= List of doctoral degrees in the US =

There are a wide variety of doctoral degrees awarded to students in a number of different categories in the United States. Doctorates are not restricted to being based solely on research or academic coursework.

== Historical background ==
The first research doctorate was the doctor of philosophy, which came to the U.S. from Germany, and is frequently referred to by its initials of Ph.D. As academia evolved in the country a wide variety of other types of doctoral degrees and programs were developed. Some of these included a focus on teaching such as the Doctor of Arts, others were simply a more specific curricula within a specific field such as the Doctor of Engineering, Doctor of Education, or Doctor of Business Administration which may be identical in requirements, length, coursework and research to the Ph.D.

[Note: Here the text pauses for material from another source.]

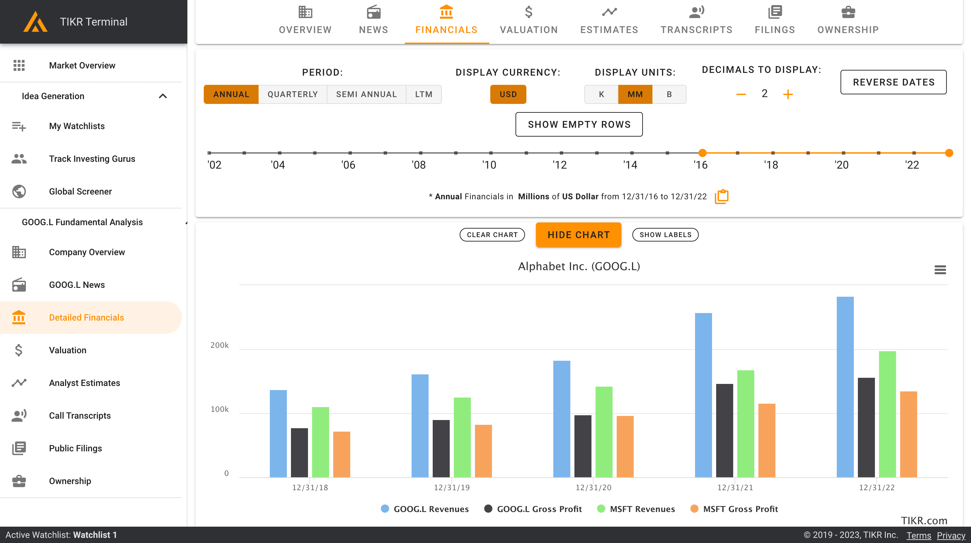971x543 pixels.
Task: Select the ANNUAL period toggle
Action: tap(231, 93)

Additionally, there are a number of lower level (in terms of academic advancement) professional doctorates such as the Doctor of Medicine and the Juris Doctor that do not have a dissertation research component. In contrast to other countries worldwide a doctoral program generally requires the completion of a program of academic coursework in addition to other requirements for all types of doctoral degrees.

==Types of doctorate==
The United States Department of Education published a Structure of US Education in 2008 that differentiated between associate degrees, bachelor's degrees, first professional degrees, master's degrees, intermediate graduate qualifications and research doctorates. This included doctoral degrees in the first professional degree, intermediate graduate qualification and research doctorate degree categories.

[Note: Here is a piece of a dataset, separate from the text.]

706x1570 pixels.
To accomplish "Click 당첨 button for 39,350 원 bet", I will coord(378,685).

The Department of Education's National Center for Education Statistics divides U.S. doctorates into three categories for the purposes of its Integrated Postsecondary Education Data System (IPEDS): Doctor's degree-research/scholarship, Doctor's degree-professional practice and Doctor's degree-other. The Doctor's degree-research/scholarship is defined as "A Ph.D. or other doctor's degree that requires advanced work beyond the master's level, including the preparation and defense of a dissertation based on original research, or the planning and execution of an original project demonstrating substantial artistic or scholarly achievement." The Doctor's degree-professional practice is unofficially known as "doctor's degree" in the U.S. that is conferred upon completion of a program providing the knowledge and skills for the recognition, credential, or license required for professional practice but is defined by the department of education as a professional degree that lawyers and physicians complete to practice in their vocations. The degree is awarded after a period of study such that the total time to the degree, including both pre-professional and professional preparation, equals at least six full-time equivalent academic years." The Doctor's degree-other is defined as "A doctor's degree that does not meet the definition of a doctor's degree – research/scholarship or a doctor's degree – professional practice." The categorization of degrees for IPEDS is left to the awarding institutes.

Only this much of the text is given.